The cause is unknown, although in around 10% of cases, it affects succeeding generations, so there may be a genetic disposition. It’s very rare. America records only about 5000 cases a year. This is at best a guesstimate because ALS is difficult to diagnose. The diagnosis is made largely by medically excluding other conditions and the experience of the specialist. What we do know is how it works. It disintegrates the motor (muscle control) neurons in the brain.
They are the roundabout-like structures which direct nerve messages to their proper muscle group for appropriate response. A burn will register on the receptor cluster reporting to the neuron, which then routes the message to the relevant muscles to withdraw the area from the heat quickly. With the motor neurons gone, the muscles no longer work. Only muscle control is affected. The sufferer is in all other ways unimpaired. It’s particularly horrible because the patient knows exactly what’s happening – day-by-day.
Physical therapy helps, swimming especially can slow decline, along with music, learning a sign language, emotional support and riluzole (Rilutek). ALS seems to be characterized by a loss of minerals and vitamins from the body, an unnaturally high level of glutamate and general inflammation. Beyond this, further research is needed.
Preliminary evidence strongly points towards adding Klotho to the armory. The Klotho family is composed of three specialized proteins which have a profoundly protective effect on both the kidneys and brain. We can stimulate Klotho production by vigorous exercise – Max Interval Training – or controlled fasting. The problem is that as we age our ability to produce enough naturally declines, making supplementing especially important. It’s reckoned that a sizable proportion of the population over 40 have a moderate to serious KL deficiency.
Those 3 Klotho types and their metabolic actions are a very complex study, the details of which may be read at the NCBI link below, from the Journal of Lifestyle Medicine by Ji-Hee Kim, Kyu-Hee Hwang & Seung-Kuy Cha. Yonsei University Wonju, College of Medicine, S Korea. (JLM March 5th 2015). Many other high-quality reports are available online and support Dr Kim’s findings and recommendations.

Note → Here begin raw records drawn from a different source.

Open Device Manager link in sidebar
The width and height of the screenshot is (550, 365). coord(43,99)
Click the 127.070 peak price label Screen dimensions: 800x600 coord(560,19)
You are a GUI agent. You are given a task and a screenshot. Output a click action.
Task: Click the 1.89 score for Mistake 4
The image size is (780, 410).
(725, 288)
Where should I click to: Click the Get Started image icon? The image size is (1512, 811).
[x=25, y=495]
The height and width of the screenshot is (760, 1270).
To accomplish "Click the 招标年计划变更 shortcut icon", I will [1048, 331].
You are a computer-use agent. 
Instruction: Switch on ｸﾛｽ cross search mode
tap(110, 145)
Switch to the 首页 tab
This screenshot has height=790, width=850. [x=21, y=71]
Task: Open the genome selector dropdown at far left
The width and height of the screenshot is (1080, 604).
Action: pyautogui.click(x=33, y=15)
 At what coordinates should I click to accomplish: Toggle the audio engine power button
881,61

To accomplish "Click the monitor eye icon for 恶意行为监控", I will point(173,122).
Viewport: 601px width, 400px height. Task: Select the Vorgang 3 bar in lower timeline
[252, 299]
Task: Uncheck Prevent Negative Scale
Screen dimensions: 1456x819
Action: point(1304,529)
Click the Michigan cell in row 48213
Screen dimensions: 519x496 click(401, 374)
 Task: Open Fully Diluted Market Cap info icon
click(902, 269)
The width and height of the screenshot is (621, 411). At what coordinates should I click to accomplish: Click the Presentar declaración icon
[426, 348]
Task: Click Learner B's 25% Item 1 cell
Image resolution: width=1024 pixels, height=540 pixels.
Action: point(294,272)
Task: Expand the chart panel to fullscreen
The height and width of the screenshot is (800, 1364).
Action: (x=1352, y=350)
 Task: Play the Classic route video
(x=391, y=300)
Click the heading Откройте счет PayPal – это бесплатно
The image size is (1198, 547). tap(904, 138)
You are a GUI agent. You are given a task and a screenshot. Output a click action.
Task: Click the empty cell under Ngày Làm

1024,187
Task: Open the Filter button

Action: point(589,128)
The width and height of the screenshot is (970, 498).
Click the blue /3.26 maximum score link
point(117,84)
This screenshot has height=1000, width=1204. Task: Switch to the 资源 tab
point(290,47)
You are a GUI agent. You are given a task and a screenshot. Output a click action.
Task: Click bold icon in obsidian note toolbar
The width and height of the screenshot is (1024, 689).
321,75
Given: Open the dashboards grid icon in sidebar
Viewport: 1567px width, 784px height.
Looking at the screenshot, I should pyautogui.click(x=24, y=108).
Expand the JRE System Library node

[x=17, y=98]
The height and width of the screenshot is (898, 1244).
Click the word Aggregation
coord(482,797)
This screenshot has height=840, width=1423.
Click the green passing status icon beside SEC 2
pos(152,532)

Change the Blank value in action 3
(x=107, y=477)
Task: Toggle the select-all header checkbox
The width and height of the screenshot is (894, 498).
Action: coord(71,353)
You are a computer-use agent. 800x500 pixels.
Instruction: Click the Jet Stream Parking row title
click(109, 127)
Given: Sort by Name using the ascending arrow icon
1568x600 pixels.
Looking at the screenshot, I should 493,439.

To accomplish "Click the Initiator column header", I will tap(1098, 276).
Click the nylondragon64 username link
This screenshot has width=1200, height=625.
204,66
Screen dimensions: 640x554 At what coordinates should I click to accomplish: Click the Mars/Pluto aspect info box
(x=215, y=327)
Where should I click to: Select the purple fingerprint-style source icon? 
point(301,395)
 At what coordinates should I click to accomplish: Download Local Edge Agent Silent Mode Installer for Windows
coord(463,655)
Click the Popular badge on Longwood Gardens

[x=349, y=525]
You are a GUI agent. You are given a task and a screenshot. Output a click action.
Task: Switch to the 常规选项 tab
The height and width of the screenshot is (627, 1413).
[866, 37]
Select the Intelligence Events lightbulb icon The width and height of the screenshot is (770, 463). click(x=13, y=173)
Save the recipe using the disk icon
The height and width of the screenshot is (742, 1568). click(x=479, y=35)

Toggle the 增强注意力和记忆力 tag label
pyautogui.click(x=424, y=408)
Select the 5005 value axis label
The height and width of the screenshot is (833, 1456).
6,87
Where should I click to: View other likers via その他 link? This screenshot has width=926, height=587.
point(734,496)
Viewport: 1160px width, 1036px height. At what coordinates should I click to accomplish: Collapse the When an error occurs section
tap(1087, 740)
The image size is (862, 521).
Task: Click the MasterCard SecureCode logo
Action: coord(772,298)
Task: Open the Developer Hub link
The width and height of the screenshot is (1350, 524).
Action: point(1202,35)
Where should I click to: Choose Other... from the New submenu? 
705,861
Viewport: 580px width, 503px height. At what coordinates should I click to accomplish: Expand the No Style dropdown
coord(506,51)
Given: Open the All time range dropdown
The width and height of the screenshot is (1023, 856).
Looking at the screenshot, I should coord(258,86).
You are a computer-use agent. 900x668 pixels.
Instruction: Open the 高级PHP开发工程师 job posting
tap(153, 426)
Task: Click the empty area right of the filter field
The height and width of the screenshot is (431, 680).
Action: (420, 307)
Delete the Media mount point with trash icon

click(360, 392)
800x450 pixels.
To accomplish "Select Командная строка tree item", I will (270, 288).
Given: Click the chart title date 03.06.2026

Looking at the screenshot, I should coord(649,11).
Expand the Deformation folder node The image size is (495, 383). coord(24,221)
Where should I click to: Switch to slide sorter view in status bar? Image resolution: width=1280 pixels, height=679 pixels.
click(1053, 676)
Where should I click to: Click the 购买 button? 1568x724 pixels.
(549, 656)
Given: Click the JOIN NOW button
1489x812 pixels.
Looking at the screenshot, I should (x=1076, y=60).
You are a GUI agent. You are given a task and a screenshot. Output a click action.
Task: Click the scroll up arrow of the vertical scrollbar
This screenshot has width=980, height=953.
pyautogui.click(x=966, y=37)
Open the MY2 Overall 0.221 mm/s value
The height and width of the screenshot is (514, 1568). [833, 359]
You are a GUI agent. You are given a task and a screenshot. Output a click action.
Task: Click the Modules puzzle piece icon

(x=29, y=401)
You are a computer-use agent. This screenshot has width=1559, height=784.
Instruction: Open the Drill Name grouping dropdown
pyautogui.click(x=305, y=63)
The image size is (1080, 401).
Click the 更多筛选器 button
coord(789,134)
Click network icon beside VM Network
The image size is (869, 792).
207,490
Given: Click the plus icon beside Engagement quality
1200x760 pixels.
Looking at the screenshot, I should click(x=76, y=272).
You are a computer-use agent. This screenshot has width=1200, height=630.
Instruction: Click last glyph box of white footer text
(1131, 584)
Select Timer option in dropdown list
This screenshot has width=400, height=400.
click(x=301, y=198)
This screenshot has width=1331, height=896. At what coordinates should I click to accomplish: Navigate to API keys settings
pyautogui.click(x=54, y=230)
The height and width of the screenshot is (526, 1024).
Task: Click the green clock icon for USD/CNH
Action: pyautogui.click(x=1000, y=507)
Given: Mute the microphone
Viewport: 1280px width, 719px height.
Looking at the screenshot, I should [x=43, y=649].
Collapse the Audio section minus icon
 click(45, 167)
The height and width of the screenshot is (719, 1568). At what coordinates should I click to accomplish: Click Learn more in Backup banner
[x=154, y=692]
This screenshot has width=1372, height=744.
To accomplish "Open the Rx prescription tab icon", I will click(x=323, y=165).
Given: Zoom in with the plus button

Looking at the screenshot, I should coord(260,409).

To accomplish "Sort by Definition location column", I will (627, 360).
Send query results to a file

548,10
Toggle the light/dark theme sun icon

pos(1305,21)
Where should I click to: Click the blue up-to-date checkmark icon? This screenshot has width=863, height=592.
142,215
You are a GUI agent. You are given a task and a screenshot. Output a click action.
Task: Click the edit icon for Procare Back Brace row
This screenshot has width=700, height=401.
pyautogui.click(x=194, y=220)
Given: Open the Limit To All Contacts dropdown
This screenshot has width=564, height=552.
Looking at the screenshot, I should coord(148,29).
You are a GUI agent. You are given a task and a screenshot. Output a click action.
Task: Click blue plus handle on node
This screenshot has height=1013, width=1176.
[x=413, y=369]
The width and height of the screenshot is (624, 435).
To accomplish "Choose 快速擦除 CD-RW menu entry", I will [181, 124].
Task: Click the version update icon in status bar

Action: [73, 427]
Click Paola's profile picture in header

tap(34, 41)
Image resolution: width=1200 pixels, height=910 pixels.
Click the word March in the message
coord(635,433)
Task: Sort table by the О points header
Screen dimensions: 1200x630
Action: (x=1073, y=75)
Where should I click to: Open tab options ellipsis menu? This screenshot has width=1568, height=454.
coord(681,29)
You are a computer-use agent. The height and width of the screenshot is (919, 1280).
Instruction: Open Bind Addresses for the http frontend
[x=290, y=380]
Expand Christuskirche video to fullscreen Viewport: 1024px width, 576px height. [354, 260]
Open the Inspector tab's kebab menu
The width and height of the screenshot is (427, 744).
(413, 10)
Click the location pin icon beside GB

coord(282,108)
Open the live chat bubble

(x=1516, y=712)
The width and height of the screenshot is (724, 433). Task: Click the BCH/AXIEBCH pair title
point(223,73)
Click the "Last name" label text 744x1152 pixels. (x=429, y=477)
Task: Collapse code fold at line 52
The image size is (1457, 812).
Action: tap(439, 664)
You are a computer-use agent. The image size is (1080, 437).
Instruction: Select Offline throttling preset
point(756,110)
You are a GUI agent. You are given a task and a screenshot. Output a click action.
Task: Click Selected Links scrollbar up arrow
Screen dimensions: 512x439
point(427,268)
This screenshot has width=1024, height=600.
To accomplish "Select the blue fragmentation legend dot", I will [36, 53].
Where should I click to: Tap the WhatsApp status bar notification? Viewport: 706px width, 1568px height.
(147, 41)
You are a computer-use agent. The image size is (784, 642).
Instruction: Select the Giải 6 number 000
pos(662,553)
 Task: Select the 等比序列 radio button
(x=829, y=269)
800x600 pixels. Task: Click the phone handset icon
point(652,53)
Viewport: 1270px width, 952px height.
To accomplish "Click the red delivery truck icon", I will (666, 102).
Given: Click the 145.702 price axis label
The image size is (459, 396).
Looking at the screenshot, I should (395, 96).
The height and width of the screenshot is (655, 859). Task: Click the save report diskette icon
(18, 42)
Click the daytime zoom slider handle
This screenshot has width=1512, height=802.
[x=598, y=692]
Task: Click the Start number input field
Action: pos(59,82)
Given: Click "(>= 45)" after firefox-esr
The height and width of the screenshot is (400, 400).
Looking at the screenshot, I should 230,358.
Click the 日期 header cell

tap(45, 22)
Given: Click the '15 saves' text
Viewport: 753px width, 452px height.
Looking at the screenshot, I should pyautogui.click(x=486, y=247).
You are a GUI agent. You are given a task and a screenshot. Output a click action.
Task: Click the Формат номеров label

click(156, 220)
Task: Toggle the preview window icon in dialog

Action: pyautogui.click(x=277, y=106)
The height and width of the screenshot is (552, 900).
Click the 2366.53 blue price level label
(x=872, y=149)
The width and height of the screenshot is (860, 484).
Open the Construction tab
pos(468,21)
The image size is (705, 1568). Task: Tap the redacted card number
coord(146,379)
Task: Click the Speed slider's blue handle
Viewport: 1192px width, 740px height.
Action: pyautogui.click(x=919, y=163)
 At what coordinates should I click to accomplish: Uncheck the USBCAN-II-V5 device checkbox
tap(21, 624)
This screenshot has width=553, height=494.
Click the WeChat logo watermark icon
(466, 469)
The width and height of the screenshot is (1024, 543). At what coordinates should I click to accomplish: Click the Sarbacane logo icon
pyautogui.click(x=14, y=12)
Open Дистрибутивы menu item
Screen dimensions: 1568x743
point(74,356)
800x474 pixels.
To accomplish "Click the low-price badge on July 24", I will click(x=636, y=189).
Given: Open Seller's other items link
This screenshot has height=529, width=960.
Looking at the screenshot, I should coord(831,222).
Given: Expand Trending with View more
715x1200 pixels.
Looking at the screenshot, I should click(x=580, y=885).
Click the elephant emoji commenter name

It is enough to say that from all current research Klotho, and Klotho gene therapy, could prove one of the most important anti-aging proteins yet discovered. It acts as a nootropic, anti-inflammatory, antioxidant and all-body protective agent. It is recommended for all adults over the age of 40 and to anyone in an at-risk group (Familial ALS or Kidney disease) as early in life as possible as a prophylactic agent.
References and Suggested Reading
Cararo-Lopes, Marina Minto, et al. “The relevance of α-KLOTHO to the central nervous system: some key questions.” Ageing research reviews 36 (2017): 137-148.
Kiernan, Matthew C., et al. “Amyotrophic lateral sclerosis.” The lancet 377.9769 (2011): 942-955.
Kuro-o, Makoto. “The Klotho proteins in health and disease.” Nature Reviews Nephrology 15.1 (2019): 27-44.
Zeldich, Ella, et al. “Klotho is neuroprotective in the superoxide dismutase (SOD1 G93A) mouse model of ALS.” Journal of Molecular Neuroscience 69.2 (2019): 264-285.